La composition du bureau est la suivante :

- Président : R. Moch, Président du Directoire de la Société ICEM,
- Vice-Président : C. Corge, Physicien informaticien au CEA,
- Secrétaire Général : J.-P. Chatelard, Ingénieur à la CII.

Membres :
- J. Gravot, Directeur adjoint à EDF, Chef du service du traitement de l’information,
- F. Jacquemin, Secrétaire Général de la CII,
- J. Lepidi, Directeur du GETI, filiale informatique du groupe des Charbonnages de France,
- F. Sallé, Directeur adjoint de la Division des Ordinateurs et Systèmes Informatiques de la CII,
- C. Thubert, Directeur adjoint à la direction commerciale et des relations extérieures à la SAGEM.

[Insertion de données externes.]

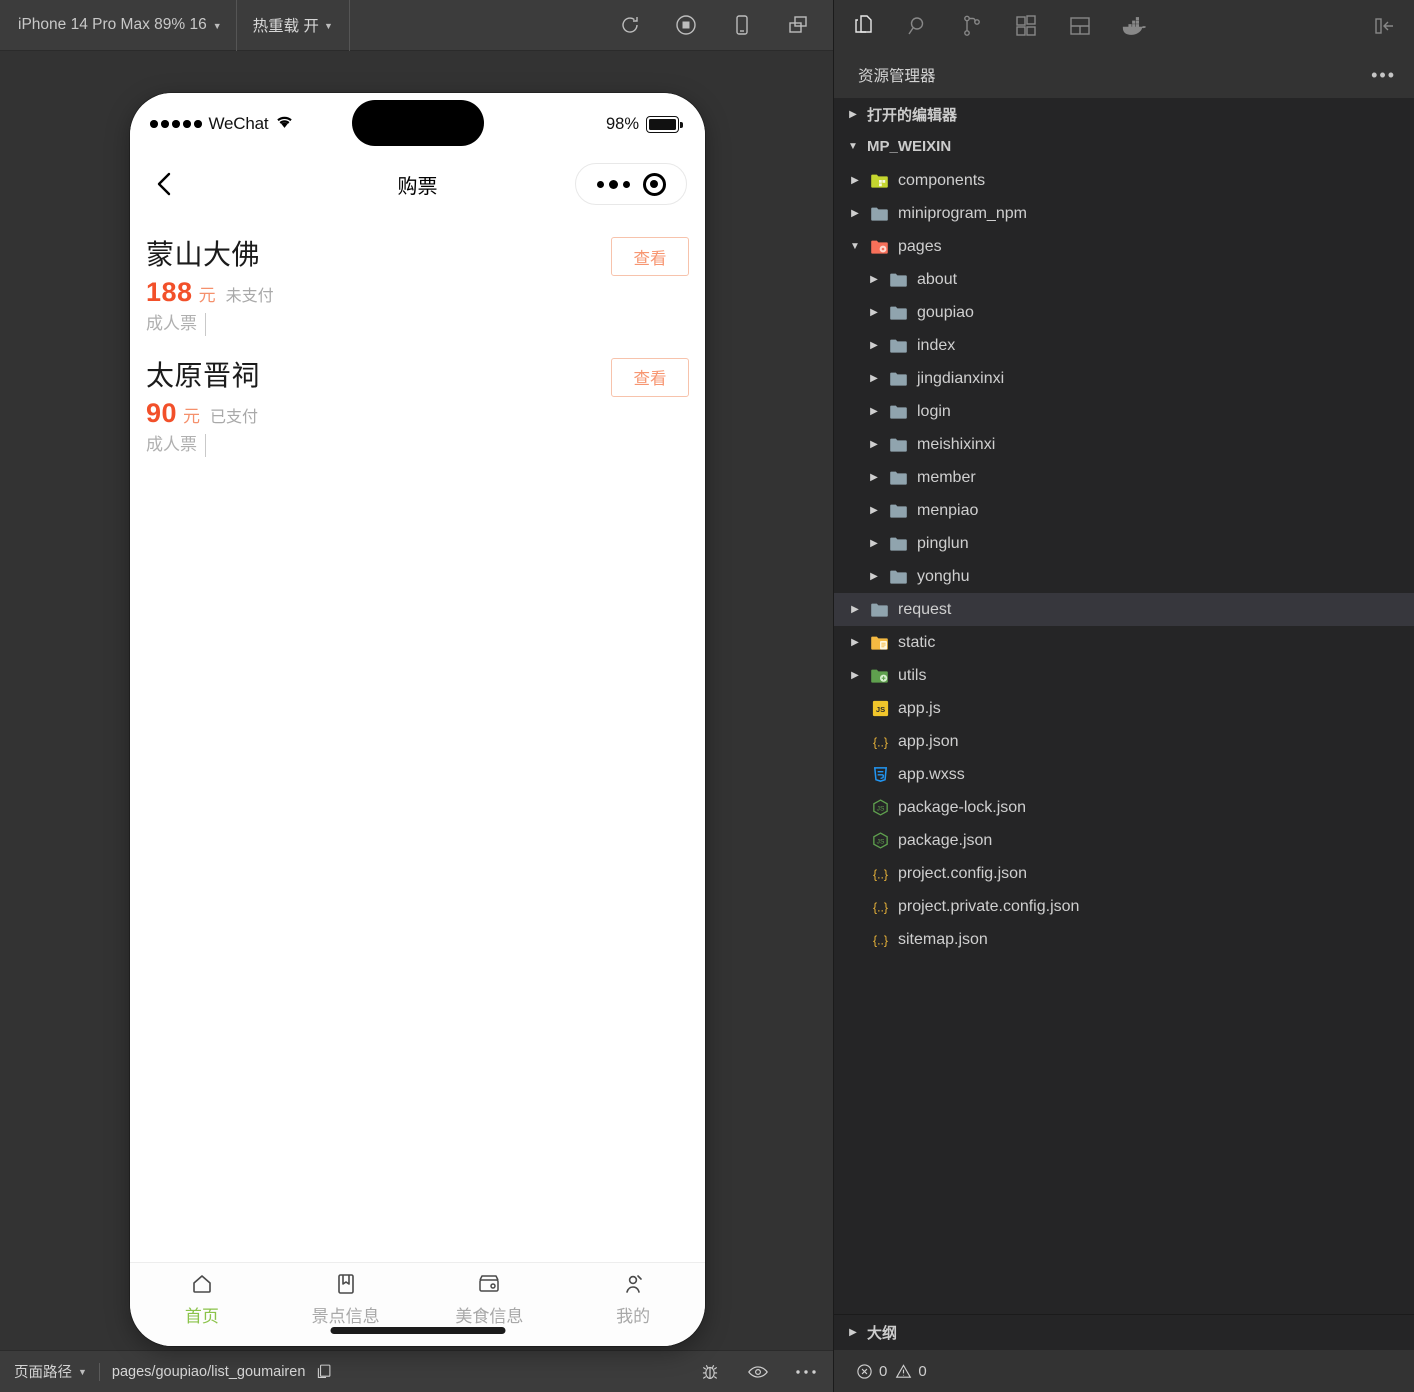 This screenshot has height=1392, width=1414. Describe the element at coordinates (1124, 610) in the screenshot. I see `tree-folder-request: ▶ request` at that location.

Ci-après les allocutions de MM. Barré et Allègre.

ALLOCUTION DE MONSIEUR MICHEL BARRÉ

Mesdames, Messieurs,

Je voudrais être très bref pour ne pas gêner l'exercice de votre appétit, parce que nous n'en sommes pas encore au dessert, contrairement aux traditions. Je voudrais remercier Monsieur MOCH de son invitation d'abord et lui présenter mes félicitations pour le succès de cette réunion. C'est une chose que je n'ai pas eu l'occasion de dire tout à l'heure, c'est que je tiens à témoigner publiquement l'admiration que j'ai pour le Président du Cercle des utilisateurs et pour le bureau de cercle pour leur sens de l'organisation, pour leur dynamisme, pour le calme avec lequel ils affrontent des entreprises difficiles dans le genre de l'organisation de la réunion de Timisoara et pour le succès qui parait accompagner toutes leurs entreprises. Je tenais à le dire et y ajouter en plus que nous avons toujours trouvé auprès d'eux un très grand esprit de coopération et que je souhaite que cet esprit de coopération se prolonge aussi longtemps que possible. Je ne voudrais pas terminer cet exposé sans vous dire deux mots de la CII puisque vous en êtes les utilisateurs, par conséquent les amis. L'année 1971 s'achève. Elle a été une année dans laquelle il est arrivé beaucoup de choses. Nous avons mis en service nos premiers gros matériels et nous avons rencontré, comme il fallait s'y attendre, des difficultés inhérentes à ce genre d'opération. Deux systèmes d'exploitation nouveaux, avec les plâtres correspondants qu'il a fallu essuyer, des difficultés avec le hard, et vous savez que nous nous sommes donné beaucoup de mal, pour dominer ces problèmes et pour leur porter remède. Je tiens à vous remercier pour l'intelligence et la compréhension avec laquelle vous nous avez vu attaquer et j'espère vaincre les problèmes quand ils se sont présentés,

L'année a été satisfaisante sur d'autres points. Nous avons d'abord mis à notre catalogue un nombre assez important de matériels, nous avons maintenant un catalogue vraiment complet, digne d'une grande entreprise d'informatique.

Nous avons également fait un très gros effort commercial. Il était temps de sortir de nos efforts je dirai un peu trop parisiens. Nous avons créé 7 délégations régionales en France. Ces 7 délégations régionales font dès maintenant apparaître un très grand nombre d'affaires que nous n'aurions pas pu faire naître depuis Paris. Cette politique de décentralisation commerciale va s'amplifier ; j'espère qu'elle sera efficace.